═══ RECORDS FOR PROCESSING
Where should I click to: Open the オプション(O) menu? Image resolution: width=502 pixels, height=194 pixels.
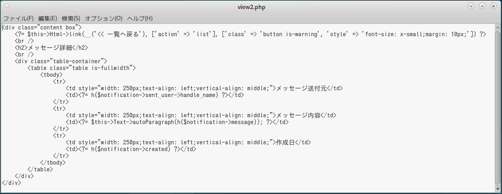coord(104,18)
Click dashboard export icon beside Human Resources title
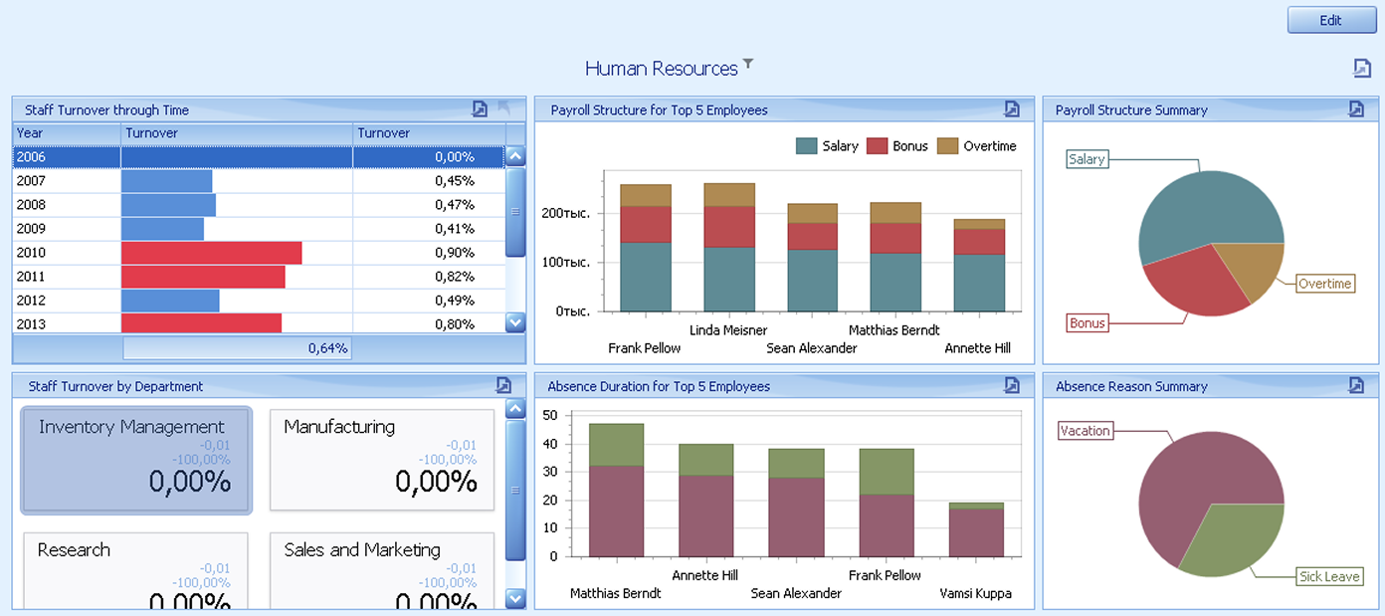The width and height of the screenshot is (1385, 616). pos(1362,68)
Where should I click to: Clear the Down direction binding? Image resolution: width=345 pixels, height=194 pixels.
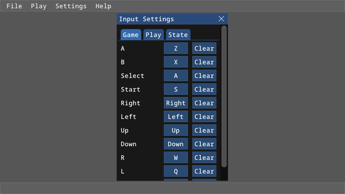204,144
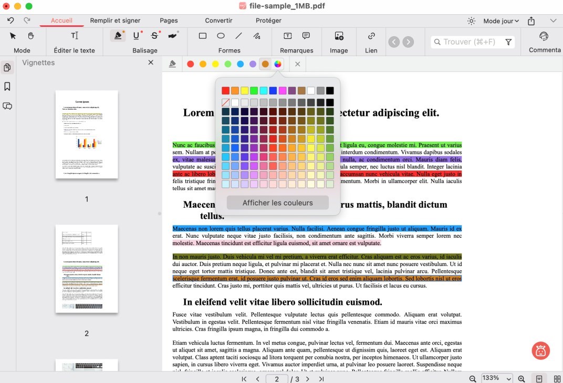Toggle the annotations panel in the sidebar
563x383 pixels.
coord(7,106)
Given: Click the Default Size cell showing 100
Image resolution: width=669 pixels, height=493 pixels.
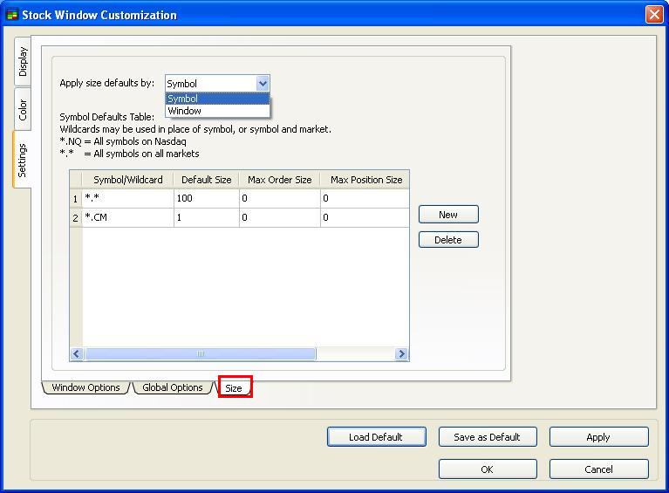Looking at the screenshot, I should coord(206,199).
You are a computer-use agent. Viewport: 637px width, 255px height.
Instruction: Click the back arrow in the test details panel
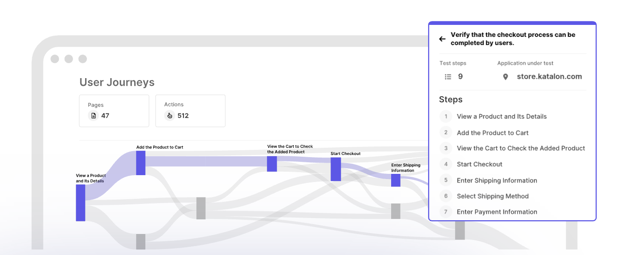(x=442, y=39)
══════
Omit every picture, then repeat the remaining data exactly as it appears above.

Where should I click to: Open the オプション(O) menu? Image resolution: width=502 pixels, height=194 pixels.
coord(104,18)
Click dashboard export icon beside Human Resources title
The width and height of the screenshot is (1385, 616). pos(1362,68)
Where should I click to: Clear the Down direction binding? Image resolution: width=345 pixels, height=194 pixels.
204,144
Toggle the annotations panel in the sidebar
563x383 pixels.
coord(7,106)
Given: Click the Default Size cell showing 100
Image resolution: width=669 pixels, height=493 pixels.
Looking at the screenshot, I should coord(206,199).
You are a computer-use agent. Viewport: 637px width, 255px height.
Instruction: Click the back arrow in the test details panel
(x=442, y=39)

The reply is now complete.